What you need to do>
Word for word, retype the first line of the records and every following line through the one containing "Given: Select the Welcome tab".

Entries provided>
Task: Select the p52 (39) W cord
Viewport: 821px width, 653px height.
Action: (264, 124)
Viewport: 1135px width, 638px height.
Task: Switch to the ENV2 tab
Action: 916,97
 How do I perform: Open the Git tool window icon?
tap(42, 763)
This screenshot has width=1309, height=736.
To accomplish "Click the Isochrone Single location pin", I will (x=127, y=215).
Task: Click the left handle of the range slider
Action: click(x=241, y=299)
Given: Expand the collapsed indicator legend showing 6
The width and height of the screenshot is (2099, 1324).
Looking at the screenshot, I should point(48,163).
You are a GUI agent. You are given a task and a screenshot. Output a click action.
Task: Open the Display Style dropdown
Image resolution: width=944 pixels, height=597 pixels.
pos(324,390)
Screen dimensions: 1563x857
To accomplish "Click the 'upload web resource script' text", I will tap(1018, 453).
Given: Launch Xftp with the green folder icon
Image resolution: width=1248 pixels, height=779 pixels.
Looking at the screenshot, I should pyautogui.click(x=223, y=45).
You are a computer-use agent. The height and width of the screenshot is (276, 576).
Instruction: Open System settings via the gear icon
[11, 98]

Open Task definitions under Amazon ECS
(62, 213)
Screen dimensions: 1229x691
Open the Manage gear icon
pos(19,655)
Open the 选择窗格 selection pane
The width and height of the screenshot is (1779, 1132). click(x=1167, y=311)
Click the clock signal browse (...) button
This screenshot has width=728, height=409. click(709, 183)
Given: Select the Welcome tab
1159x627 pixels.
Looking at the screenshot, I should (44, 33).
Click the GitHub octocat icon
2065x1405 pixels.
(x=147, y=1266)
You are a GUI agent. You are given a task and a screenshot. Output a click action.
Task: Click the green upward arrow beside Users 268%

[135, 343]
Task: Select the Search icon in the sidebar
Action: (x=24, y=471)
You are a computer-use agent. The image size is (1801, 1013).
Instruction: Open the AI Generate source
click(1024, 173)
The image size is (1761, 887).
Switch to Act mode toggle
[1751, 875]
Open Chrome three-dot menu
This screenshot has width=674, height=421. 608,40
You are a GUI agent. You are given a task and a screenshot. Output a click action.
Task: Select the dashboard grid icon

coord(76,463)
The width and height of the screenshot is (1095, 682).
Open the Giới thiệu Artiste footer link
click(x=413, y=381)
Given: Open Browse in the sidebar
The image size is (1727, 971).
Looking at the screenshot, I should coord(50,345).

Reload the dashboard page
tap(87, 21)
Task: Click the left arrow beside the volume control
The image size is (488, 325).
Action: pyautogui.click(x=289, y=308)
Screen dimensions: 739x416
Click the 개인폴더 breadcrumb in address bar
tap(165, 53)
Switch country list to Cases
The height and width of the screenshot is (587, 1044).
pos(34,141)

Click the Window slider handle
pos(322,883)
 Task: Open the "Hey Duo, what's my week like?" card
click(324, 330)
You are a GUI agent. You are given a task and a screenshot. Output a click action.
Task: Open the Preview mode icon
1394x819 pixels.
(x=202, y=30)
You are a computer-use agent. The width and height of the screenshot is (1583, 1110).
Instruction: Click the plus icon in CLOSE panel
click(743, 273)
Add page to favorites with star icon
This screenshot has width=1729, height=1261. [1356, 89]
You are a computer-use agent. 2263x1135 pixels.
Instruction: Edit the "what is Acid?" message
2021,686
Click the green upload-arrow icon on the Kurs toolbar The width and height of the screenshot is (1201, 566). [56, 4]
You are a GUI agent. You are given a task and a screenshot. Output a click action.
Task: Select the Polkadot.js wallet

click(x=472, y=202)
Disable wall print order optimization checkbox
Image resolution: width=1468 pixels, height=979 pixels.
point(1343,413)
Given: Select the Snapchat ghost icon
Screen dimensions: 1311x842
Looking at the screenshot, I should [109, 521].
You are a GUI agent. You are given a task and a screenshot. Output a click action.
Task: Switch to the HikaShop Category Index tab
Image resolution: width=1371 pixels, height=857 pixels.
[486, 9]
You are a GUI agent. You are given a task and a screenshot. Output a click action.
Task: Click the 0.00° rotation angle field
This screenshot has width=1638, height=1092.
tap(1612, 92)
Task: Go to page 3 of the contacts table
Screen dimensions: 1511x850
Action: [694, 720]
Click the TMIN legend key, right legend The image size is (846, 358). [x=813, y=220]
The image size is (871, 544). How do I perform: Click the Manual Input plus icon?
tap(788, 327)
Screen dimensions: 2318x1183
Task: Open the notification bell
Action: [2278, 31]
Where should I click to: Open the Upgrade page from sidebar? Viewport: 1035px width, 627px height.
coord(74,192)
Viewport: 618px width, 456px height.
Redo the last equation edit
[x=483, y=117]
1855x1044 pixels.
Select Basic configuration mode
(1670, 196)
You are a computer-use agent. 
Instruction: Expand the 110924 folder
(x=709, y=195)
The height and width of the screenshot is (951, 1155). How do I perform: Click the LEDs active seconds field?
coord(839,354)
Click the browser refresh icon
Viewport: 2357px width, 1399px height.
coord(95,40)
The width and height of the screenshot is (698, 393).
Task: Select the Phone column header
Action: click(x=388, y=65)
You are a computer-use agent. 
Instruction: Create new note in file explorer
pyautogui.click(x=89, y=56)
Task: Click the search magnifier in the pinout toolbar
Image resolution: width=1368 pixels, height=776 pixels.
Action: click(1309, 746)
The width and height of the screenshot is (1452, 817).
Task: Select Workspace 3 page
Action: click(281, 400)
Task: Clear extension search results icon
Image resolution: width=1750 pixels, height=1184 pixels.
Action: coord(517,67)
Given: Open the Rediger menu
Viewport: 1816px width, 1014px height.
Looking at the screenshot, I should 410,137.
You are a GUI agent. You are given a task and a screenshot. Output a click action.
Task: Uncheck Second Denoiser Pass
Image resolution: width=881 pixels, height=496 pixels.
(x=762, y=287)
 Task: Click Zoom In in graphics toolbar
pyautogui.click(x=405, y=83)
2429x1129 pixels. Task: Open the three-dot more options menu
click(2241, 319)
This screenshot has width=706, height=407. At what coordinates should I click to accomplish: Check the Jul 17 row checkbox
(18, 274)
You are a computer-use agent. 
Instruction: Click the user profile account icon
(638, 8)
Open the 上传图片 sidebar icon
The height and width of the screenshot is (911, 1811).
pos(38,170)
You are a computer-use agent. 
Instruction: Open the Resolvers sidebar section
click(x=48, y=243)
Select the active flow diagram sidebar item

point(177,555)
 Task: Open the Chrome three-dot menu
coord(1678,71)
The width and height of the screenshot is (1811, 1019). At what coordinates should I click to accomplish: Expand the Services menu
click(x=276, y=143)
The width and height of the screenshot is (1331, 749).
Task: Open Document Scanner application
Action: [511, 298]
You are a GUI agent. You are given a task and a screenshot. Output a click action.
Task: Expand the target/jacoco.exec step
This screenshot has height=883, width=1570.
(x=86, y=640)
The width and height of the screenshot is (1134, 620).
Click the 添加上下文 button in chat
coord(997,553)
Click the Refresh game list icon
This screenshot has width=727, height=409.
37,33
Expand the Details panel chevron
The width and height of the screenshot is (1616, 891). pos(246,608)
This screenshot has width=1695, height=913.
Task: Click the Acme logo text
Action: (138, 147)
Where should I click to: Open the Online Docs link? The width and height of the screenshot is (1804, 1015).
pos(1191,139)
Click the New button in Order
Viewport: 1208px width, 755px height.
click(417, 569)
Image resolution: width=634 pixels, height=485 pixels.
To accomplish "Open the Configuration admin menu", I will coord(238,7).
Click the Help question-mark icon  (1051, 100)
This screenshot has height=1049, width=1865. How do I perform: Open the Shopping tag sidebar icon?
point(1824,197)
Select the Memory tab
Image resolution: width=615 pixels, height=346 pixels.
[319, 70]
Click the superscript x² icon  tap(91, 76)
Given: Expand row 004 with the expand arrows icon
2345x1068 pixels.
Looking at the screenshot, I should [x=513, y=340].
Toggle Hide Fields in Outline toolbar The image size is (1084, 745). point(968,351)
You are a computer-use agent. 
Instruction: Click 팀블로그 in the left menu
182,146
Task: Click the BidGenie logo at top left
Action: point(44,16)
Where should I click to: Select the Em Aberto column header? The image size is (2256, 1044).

Answer box>
Task: Select the p52 (39) W cord
Viewport: 821px width, 653px height.
Action: (264, 124)
Viewport: 1135px width, 638px height.
Task: Switch to the ENV2 tab
Action: 916,97
 How do I perform: Open the Git tool window icon?
tap(42, 763)
This screenshot has width=1309, height=736.
To accomplish "Click the Isochrone Single location pin", I will (x=127, y=215).
Task: Click the left handle of the range slider
Action: click(x=241, y=299)
Given: Expand the collapsed indicator legend showing 6
The width and height of the screenshot is (2099, 1324).
Looking at the screenshot, I should point(48,163).
You are a GUI agent. You are given a task and a screenshot. Output a click action.
Task: Open the Display Style dropdown
Image resolution: width=944 pixels, height=597 pixels.
pos(324,390)
Screen dimensions: 1563x857
To accomplish "Click the 'upload web resource script' text", I will tap(1018, 453).
Given: Launch Xftp with the green folder icon
Image resolution: width=1248 pixels, height=779 pixels.
Looking at the screenshot, I should pyautogui.click(x=223, y=45).
You are a computer-use agent. The height and width of the screenshot is (276, 576).
Instruction: Open System settings via the gear icon
[11, 98]

Open Task definitions under Amazon ECS
(62, 213)
Screen dimensions: 1229x691
Open the Manage gear icon
pos(19,655)
Open the 选择窗格 selection pane
The width and height of the screenshot is (1779, 1132). click(x=1167, y=311)
Click the clock signal browse (...) button
This screenshot has width=728, height=409. click(709, 183)
Given: Select the Welcome tab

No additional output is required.